Retailer Pick n Pay believes that the fight with Massmart over retail lease exclusivity clauses, where it is anchor tenant, is now all in the past.

Speaking to Business Report yesterday, chief executive Richard Brasher said exclusivity arrangements only happened in the past when both parties wanted to enter into them and that if in the current climate people did not enter into exclusivity clauses there would be no issue in the future.

He said the group had spoken to its landlords on the topic and had reached resolution on a couple of instances with a solution that was acceptable for both parties, which did not involve it giving up exclusivity. In other words, both the landlords and Pick n Pay have amicably agreed on a way forward.

“What I suspect will happen is that, depending on the outcome of the various inquiries, these things come and they go and they are legal tender, they are what they are but I don’t want to plague our results with the discussion further than the information I have given you,” he said.

Massmart, the local subsidiary of US retail group WalMart, was interdicted in September by the High Court from interfering with the contractual relationship between Pick n Pay and listed property fund Hyprop by operating a general food supermarket at the Capegate Shopping Centre in Brackenfell in Cape Town.

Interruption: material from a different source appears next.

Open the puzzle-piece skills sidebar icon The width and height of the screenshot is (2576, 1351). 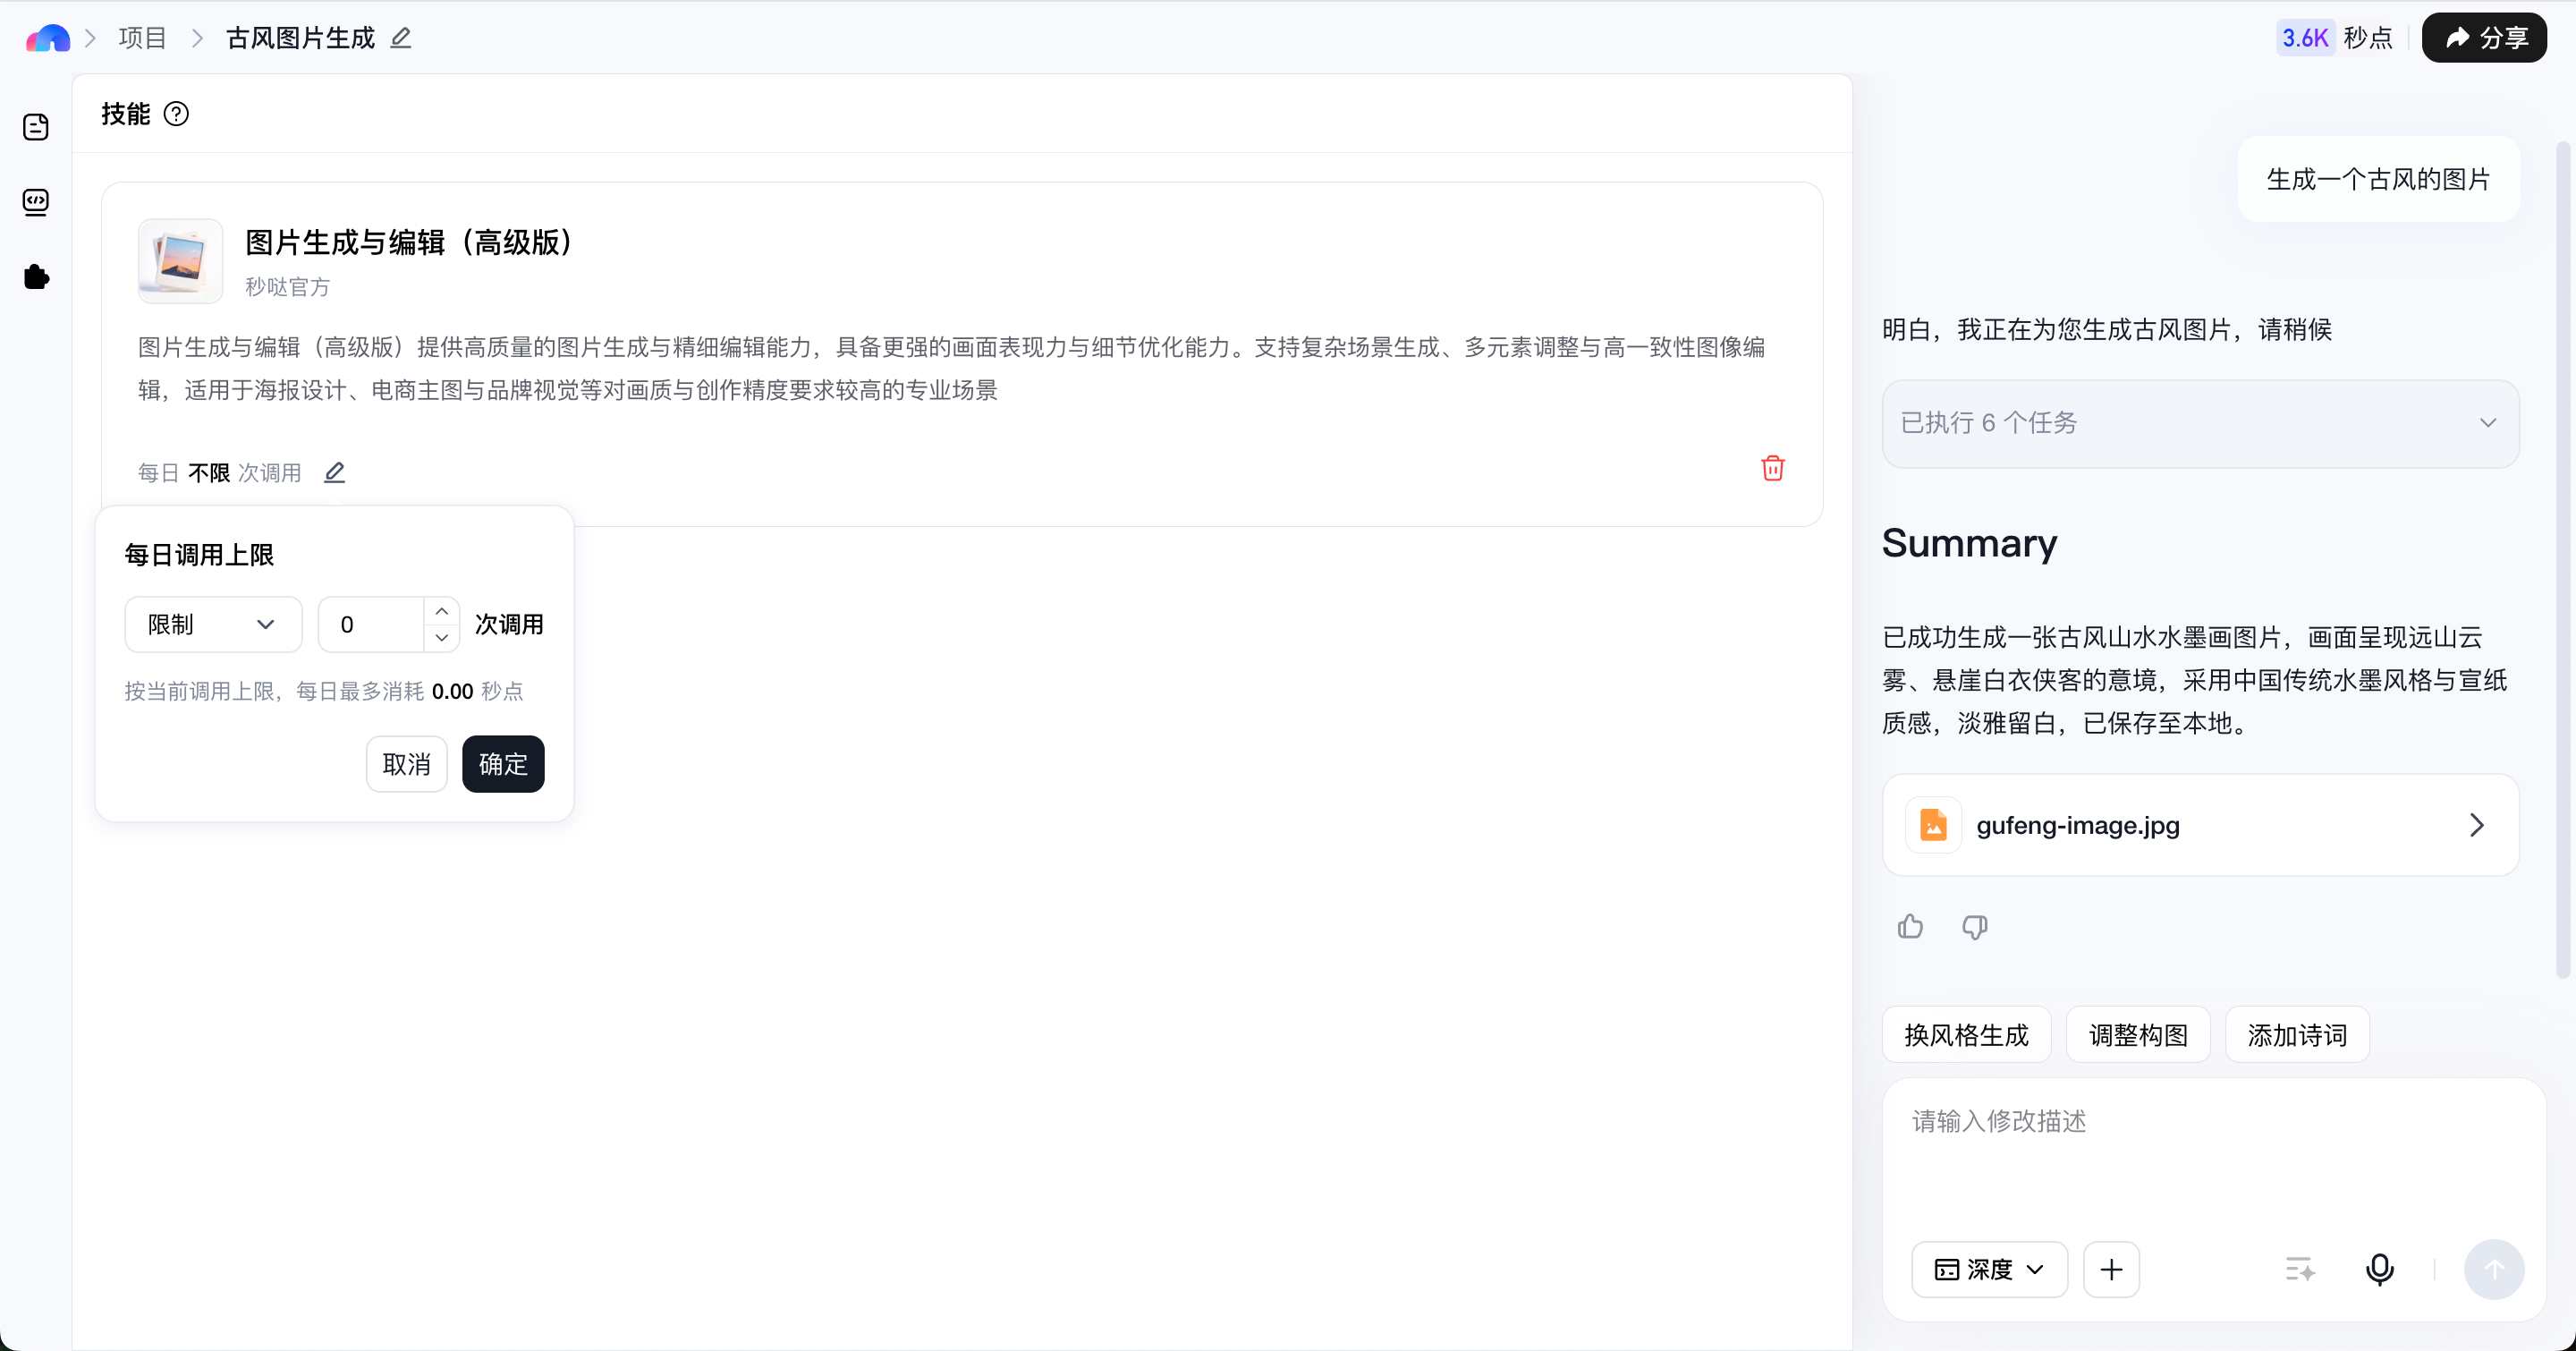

Pick n Pay had argued that a clause in its lease prevented Massmart from combining its existing Game general merchandise business with the business of a general food supermarket that sold both perishable and non-perishable foods.

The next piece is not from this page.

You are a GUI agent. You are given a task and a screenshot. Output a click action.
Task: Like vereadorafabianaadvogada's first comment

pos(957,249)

Members of the SA Reit Association asked the Competition Commission in July to provide clarity on exclusivity clauses, because it believed these clauses, particularly in shopping centre contracts with grocery retailers, were anti-competitive and undesirable.

“I am not of the opinion that we should cross the street for a fight, but I think that a contract is a contract and we (will) continue to defend our rights,” Brasher said yesterday.